- [TASK DETAILS] Extract the lines from the first line of the records below through the line containing "Task: Select the SHD marker in the sea", inclusive, and reproduce them exactly as written.

BEGIN EXTRACTED INFORMATION

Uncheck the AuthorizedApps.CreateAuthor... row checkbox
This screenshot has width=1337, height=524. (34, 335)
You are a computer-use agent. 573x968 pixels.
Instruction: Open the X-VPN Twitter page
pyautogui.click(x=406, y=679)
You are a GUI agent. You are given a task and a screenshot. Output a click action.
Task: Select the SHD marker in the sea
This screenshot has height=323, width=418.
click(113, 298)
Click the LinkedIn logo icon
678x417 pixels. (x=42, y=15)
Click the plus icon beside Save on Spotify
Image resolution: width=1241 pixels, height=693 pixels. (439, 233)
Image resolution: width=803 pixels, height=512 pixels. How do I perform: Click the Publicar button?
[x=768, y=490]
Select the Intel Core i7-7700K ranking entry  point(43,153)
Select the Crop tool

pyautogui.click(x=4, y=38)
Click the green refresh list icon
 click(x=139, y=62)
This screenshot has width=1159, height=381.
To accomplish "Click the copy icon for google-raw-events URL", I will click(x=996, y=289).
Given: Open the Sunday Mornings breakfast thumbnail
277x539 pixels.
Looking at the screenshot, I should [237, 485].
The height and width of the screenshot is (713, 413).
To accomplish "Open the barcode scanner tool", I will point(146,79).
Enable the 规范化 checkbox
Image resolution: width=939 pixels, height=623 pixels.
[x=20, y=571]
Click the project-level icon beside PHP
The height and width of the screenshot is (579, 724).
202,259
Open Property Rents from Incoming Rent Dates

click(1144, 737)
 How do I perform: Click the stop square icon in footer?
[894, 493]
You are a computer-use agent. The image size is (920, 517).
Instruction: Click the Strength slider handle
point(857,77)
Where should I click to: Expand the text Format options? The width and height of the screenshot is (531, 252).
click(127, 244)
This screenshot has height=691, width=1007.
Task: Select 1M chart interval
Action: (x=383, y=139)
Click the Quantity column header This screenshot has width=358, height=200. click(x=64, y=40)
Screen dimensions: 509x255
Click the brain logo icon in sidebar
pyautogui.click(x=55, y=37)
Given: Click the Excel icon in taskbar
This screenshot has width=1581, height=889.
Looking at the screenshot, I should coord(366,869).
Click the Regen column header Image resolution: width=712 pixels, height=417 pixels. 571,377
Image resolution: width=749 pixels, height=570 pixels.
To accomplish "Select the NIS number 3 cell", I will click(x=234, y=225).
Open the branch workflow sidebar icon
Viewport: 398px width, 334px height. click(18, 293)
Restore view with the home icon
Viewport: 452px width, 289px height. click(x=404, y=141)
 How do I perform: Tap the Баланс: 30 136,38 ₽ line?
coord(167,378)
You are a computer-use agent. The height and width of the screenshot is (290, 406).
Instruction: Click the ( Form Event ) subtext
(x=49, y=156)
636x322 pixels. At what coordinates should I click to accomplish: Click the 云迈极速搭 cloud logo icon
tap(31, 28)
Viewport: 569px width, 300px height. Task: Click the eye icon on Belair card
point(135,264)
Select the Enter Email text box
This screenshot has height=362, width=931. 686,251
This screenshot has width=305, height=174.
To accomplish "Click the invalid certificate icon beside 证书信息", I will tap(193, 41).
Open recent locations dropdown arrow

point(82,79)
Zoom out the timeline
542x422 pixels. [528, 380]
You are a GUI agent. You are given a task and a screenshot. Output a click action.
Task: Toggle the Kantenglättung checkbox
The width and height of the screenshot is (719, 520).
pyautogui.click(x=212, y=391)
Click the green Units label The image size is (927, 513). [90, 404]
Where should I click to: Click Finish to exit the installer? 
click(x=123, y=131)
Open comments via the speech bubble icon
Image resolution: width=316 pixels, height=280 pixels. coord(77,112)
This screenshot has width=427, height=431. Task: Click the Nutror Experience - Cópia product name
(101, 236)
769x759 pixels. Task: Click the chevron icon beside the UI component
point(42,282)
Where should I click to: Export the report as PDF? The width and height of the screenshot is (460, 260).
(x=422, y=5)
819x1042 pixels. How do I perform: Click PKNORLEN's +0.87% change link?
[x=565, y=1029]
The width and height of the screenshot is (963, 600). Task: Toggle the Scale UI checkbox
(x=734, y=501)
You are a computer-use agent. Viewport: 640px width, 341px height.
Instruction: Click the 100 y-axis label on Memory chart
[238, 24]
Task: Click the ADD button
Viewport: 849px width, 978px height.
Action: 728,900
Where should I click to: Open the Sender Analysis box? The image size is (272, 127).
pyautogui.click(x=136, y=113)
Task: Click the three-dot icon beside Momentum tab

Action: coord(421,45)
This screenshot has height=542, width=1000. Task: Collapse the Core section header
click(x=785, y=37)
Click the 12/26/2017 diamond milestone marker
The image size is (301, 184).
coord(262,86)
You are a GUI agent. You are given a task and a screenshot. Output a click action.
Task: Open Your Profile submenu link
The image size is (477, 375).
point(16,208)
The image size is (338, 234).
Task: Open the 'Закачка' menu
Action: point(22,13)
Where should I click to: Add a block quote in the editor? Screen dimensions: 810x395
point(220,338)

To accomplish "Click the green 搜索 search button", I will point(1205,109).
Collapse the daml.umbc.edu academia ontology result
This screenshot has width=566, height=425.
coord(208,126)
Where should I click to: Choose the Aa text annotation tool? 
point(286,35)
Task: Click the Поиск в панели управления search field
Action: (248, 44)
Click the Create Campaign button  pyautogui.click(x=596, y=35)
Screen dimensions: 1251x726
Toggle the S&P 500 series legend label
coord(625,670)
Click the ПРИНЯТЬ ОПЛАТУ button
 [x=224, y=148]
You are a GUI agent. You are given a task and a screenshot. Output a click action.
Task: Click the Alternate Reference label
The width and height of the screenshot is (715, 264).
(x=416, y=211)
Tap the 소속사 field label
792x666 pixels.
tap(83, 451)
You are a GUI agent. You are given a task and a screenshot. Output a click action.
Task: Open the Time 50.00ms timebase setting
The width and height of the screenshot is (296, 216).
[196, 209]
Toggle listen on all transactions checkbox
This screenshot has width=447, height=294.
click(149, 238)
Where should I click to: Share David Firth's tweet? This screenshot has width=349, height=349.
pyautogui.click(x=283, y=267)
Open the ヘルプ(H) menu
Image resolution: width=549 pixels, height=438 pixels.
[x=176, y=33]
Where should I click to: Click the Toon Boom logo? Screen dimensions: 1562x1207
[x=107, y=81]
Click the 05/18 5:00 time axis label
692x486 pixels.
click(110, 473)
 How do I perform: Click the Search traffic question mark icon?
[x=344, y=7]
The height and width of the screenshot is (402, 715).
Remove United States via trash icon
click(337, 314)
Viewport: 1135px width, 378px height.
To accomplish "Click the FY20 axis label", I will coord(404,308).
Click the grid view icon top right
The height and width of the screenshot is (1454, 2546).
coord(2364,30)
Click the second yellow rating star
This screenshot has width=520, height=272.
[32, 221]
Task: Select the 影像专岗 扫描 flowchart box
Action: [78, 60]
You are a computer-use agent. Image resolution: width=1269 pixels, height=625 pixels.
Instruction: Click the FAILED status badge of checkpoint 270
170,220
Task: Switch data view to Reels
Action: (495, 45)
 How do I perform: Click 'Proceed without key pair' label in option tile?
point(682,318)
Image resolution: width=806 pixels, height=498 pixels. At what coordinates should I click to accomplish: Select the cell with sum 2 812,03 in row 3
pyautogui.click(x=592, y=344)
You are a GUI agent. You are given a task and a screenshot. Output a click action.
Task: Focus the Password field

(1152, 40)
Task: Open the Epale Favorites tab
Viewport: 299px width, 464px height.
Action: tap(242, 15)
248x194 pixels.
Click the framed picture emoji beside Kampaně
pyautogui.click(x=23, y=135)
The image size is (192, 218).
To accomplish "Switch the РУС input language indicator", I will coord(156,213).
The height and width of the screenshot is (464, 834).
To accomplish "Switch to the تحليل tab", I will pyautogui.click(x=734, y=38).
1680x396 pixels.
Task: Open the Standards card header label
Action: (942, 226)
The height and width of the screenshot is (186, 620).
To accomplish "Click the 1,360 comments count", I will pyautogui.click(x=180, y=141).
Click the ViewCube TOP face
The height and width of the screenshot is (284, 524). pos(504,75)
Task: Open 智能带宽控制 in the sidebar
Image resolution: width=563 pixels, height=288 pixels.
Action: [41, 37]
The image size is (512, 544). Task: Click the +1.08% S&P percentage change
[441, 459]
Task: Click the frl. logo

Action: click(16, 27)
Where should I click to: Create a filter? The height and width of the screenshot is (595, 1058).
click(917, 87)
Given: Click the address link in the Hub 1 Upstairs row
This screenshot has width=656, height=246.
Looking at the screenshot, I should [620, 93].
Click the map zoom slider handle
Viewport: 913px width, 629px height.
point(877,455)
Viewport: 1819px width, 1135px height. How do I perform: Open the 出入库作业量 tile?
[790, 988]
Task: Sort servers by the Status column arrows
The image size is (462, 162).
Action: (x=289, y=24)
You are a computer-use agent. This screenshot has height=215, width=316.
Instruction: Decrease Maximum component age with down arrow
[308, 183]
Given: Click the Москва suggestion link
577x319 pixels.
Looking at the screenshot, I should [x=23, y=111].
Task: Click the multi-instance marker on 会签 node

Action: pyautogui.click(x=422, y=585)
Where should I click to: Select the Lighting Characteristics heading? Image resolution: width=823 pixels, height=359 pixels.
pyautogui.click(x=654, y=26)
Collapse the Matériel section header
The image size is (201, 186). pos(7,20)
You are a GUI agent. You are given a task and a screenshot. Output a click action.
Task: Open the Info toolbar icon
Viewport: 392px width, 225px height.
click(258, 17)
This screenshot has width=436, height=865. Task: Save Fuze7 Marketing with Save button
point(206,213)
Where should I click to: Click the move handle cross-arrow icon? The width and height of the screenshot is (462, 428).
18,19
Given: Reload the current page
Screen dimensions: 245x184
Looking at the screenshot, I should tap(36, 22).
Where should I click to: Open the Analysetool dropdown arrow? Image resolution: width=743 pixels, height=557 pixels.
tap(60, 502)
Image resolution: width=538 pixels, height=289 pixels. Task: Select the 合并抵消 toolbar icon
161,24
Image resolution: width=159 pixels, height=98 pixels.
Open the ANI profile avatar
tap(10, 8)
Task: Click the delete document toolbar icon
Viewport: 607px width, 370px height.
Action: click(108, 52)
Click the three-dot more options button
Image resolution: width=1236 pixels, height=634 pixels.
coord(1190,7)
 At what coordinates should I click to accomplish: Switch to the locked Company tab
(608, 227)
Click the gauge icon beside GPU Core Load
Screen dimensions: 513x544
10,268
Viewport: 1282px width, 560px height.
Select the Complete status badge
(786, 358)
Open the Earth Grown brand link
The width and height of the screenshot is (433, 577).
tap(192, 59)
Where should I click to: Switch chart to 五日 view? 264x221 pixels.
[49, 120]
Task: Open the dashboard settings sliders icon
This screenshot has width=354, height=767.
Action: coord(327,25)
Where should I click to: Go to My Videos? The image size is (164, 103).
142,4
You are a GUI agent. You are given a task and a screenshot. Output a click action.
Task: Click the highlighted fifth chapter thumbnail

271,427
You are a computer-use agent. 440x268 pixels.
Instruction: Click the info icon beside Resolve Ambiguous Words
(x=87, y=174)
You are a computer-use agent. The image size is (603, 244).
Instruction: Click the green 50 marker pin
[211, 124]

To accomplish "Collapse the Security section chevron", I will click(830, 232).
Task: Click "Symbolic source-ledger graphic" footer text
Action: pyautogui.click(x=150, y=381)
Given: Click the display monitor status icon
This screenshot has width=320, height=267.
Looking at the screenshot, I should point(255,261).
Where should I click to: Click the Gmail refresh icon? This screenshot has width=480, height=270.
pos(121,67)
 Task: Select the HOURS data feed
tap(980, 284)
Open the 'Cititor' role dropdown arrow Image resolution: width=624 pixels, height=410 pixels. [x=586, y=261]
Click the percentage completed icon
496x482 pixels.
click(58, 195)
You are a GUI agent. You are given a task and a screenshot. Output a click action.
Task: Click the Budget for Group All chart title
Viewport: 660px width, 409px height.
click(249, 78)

END EXTRACTED INFORMATION

- [THE ANSWER]
Uncheck the AuthorizedApps.CreateAuthor... row checkbox
This screenshot has width=1337, height=524. (34, 335)
You are a computer-use agent. 573x968 pixels.
Instruction: Open the X-VPN Twitter page
pyautogui.click(x=406, y=679)
You are a GUI agent. You are given a task and a screenshot. Output a click action.
Task: Select the SHD marker in the sea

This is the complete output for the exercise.